PASSAGE FOR REVIEW
Friday, April 9, 2021

Some Thoughts on Spoilers

Hello, all! So, spoilers are, of course, a Big Deal, both in fandom and in culture as a whole. It's considered common courtesy to take care what you share about your favorite stories, to mark spoilers when you post about them online, and to ask permission before sharing spoilery info in a face-to-face conversation. In some cases, studios and creators have even published official reminders to their audiences to be careful about what they share. On every level, people take spoilers seriously. In fact, I would argue that they take them a little too seriously — that spoilers don't necessarily spoil your enjoyment of a story and fandom culture (and fandom creators) might need to take a collective chill pill when it comes to dealing with them.

Some Thoughts on Spoilers

  1. It's possible to fully enjoy a story while knowing all the spoilers (or all the major ones). Harry Potter, Fairy Tail, Critical Role — these are all stories I've gotten into after learning a lot of major spoilers. Storms, I knew every character who died in Harry Potter before I ever picked up the first book, and I'd heard summaries of half the story arcs and character backstories and character relationships in Fairy Tail months and years before I considered watching it. Knowing those spoilers didn't make me enjoy the stories any less. I watched Fairy Tail until I ran out of English episodes (it's one of only three TV shows I've actually watched sort of all the way through). And, yes, I did sort of drop off with Harry Potter — but my decision had nothing to do with what I knew or didn't know and everything to do with my feelings on certain tropes.
  2. Knowing spoilers can help you enjoy a story more in some cases. Let's talk about Critical Role. I got into this fandom through fanart, listening to the theme song (which showed up solo on my YouTube feed one day and is AWESOME, just FYI), and especially through fan-made animatics. As a result, I came in knowing . . . well, not the same level of spoilers I knew about Harry Potter, but still a lot of spoilers, including everything from the biggest events, reveals, and twists in the game to the best and funniest small moments in the story. And yet I've stuck with this show much, much longer than I've stuck with shows that I went into "clean." Why? Knowing the spoilers meant I'd already fallen in love with the characters, so I had more patience with them when they frustrated me. It meant I had a sense of anticipation and eagerness when I realized I was getting close to seeing one of those big moments for real or when I noticed something clearly foreshadowing or leading up to one of those big moments. And it meant I had twice the fun of seeing those small, fun moments — both the pleasure of watching the moment and the excitement of recognizing "Oh, that's the context for this!" In a sense, it's like having the best parts of both the first-time read/watch and the reread/re-watch at once.

GIVEN INFORMATION

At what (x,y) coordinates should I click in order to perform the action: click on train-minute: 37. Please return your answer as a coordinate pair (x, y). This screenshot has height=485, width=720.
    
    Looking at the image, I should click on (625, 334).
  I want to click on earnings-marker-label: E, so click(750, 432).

WHAT IS BEING ASKED
Continue the blog post on spoilers with the next numbered point, picking up after its final sentence.

EXERCISE ANSWER
  3. Too much focus on "no spoilers!" can lead to bad storytelling. Look. I love a good twist as much as anyone. I praise authors like Brandon Sanderson and Megan Whalen Turner for their ability to pull off massive twists that you don't see coming but make perfect sense in hindsight. But a trend I'm picking up on lately is that creators (especially TV/movie studios, especially Marvel) are focusing too much on making sure their audience never saw it coming. I have even heard — second- or third-hand, but the source was, so it seems pretty reliable — that some recent shows had last-minute changes made because fans had guessed what was going to happen. But the problem with doing that is that now, all your foreshadowing is just red herrings . . . and your new twist may not have the support it needs to make sense. If you accept that sometimes, people will guess what's coming — if you accept that for many people, finding the clues and guessing what's going to happen five minutes or five pages in advance is part of the fun — your stories will be stronger.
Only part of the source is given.